Comme dans sa grande fresque Terra Nostra, Carlos Fuentes aspire dans cette fiction historique Les deux rives à une lecture renouvelée de l'Histoire de la conquête du Mexique par Cortés pour faire naître une nouvelle réalité verbale, occultée par le discours historique officiel issu des chroniques de certains conquistadores, bannissant une mémoire univoque assise sur les mythes identitaires mexicains pour en faire émerger une autre plus ouverte et plurielle.
Depuis sa tombe, Jerónimo de Aguilar, protagoniste témoin de la conquête, raconte comment, après avoir vécu des années avec les indigènes, il sert d'interprète à Hernán Cortés dans la conquête du Mexique, mais dans le but de faire échouer son entreprise, avec toute la subjectivité de sa mémoire.
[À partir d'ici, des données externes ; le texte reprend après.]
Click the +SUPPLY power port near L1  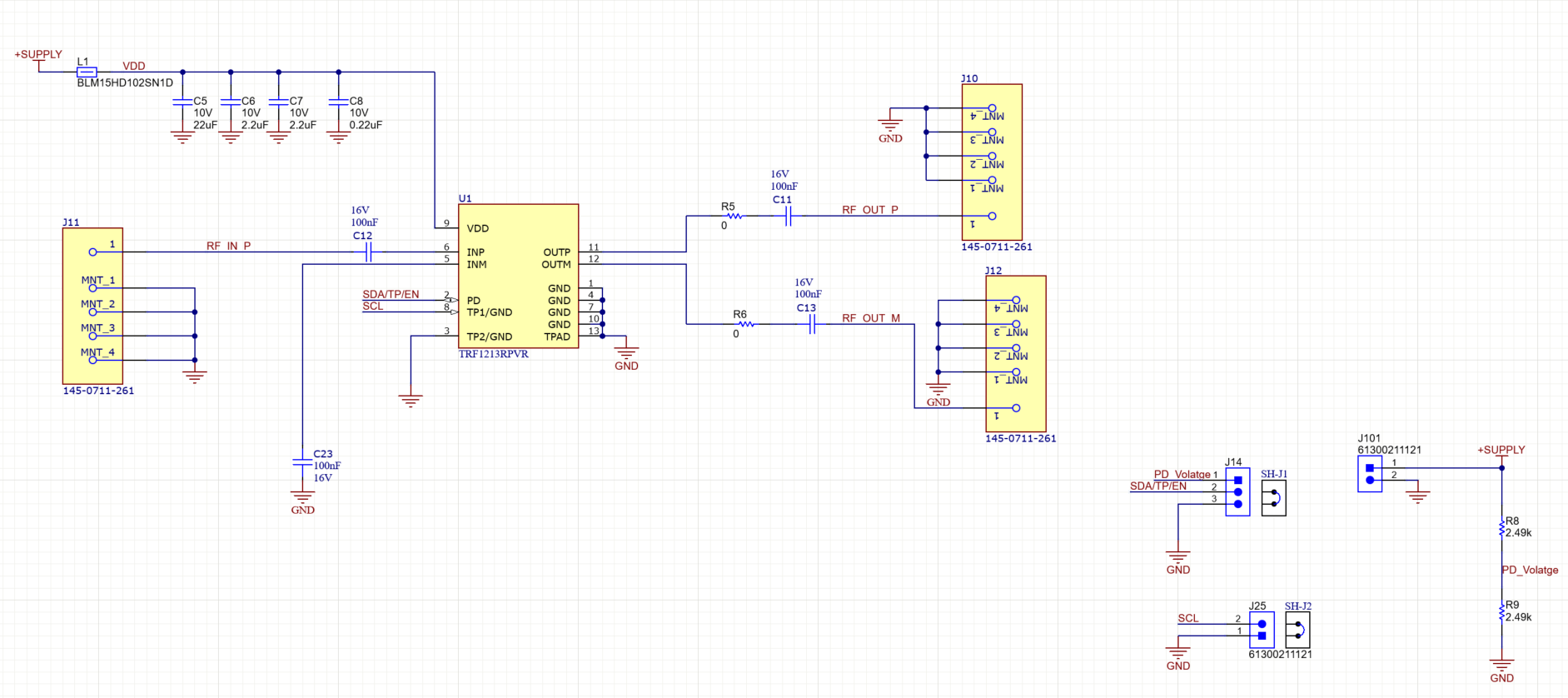[38, 56]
En tant que traducteur, il est en concurrence avec La Malinche, indigène exclue de sa communauté, également interprète de Cortés, mue par des intérêts contraires à ceux de Jerónimo de Aguilar.
Plus que de trahison de son propre camp culturel, il s'agit pour l'auteur de dévoiler le pouvoir de la parole comme outil de domination et de sa capacité à travestir les faits et à servir des intérêts.

Le moi narrateur témoin des faits, Jerónimo de Aguilar, est un pur dédoublement : personnage historique mineur dans L Histoire officielle du Mexique, il devient personnage fictif majeur à la fois narrateur réflexif et protagoniste actif, permettant un regard multiple sur cette violente conquête, rendant mouvante sa propre vérité, donc celle de toute chronique écrite par les acteurs de cette conquête.
Deux rives, deux mondes, deux cultures, deux langues, deux volontés de dominer et d'imposer sa propre rive, sa propre Histoire et ses propres mythes fondateurs, le tout sur un même territoire géographique avec une lutte pour le monopole de la parole, donc de la relation des faits qui deviendra officielle : le perdant de l'Histoire est celui qui n'a plus les mots pour la dire. Carlos Fuentes interroge ainsi la valeur du langage comme support référentiel de la mémoire.

Se positionnant entre ces deux rives, Carlos Fuentes use d'une intertextualité déclarée : s'appropriant les évènements d'une chronique rédigée en 1568 par le conquistador Bernal Díaz del Castillo et sa "véritable histoire de la conquête du Mexique", l'auteur n'hésite pas, pour remettre en cause le mot "véritable" du titre de Díaz del Castillo, à chahuter la chronologie historique, voire à s'éloigner volontairement des faits officiels, pour les trahir, les omettre ou les exagérer, semant le doute sur la relation d'un fait et son interprétation, pour offrir la possibilité d'une version renouvelée de la conquête du Mexique à partir d'un nouveau corpus textuel enfin respectueux du métissage qui a présidé à la naissance de cette nation et de son identité.